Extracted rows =
»»

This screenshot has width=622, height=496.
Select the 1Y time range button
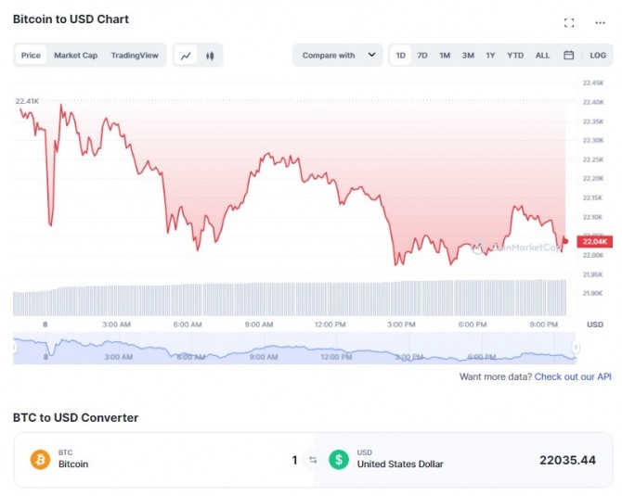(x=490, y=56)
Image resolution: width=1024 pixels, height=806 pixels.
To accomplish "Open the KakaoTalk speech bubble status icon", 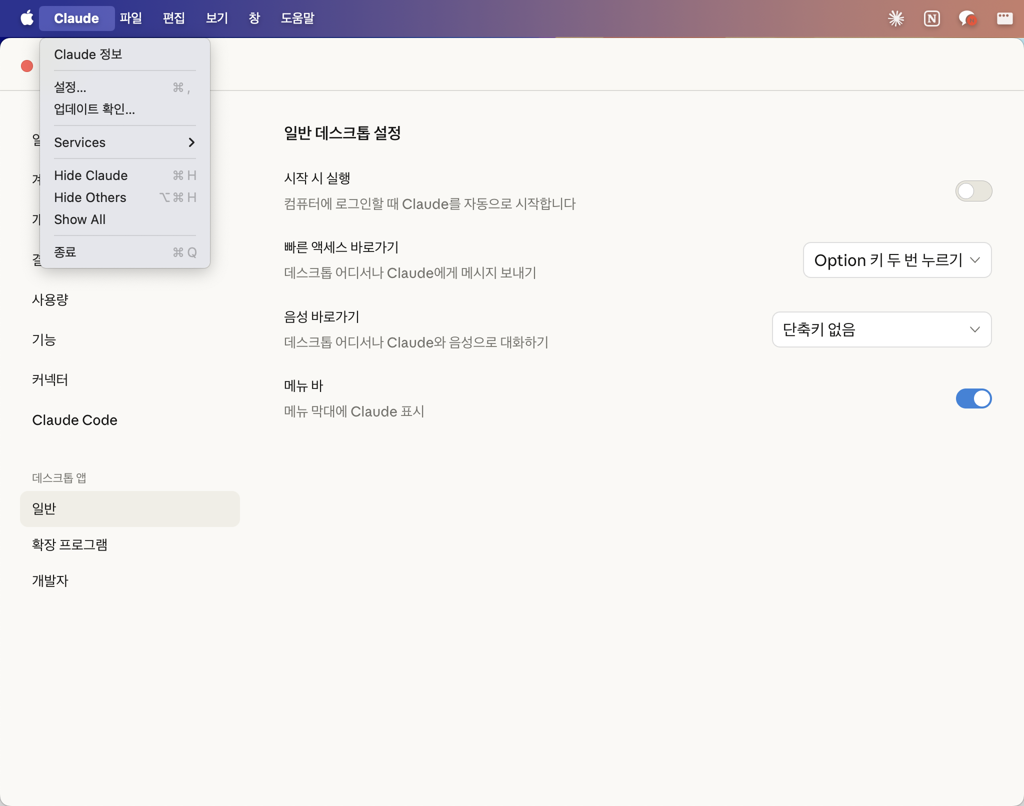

««

Written request =
Rewrite all of the rows above with "button" replaced by "control", keeping everything else the same. Leave the pictures out of your answer.

Written answer =
This screenshot has width=622, height=496.
Select the 1Y time range control
(x=490, y=56)
Image resolution: width=1024 pixels, height=806 pixels.
To accomplish "Open the KakaoTalk speech bubble status icon", 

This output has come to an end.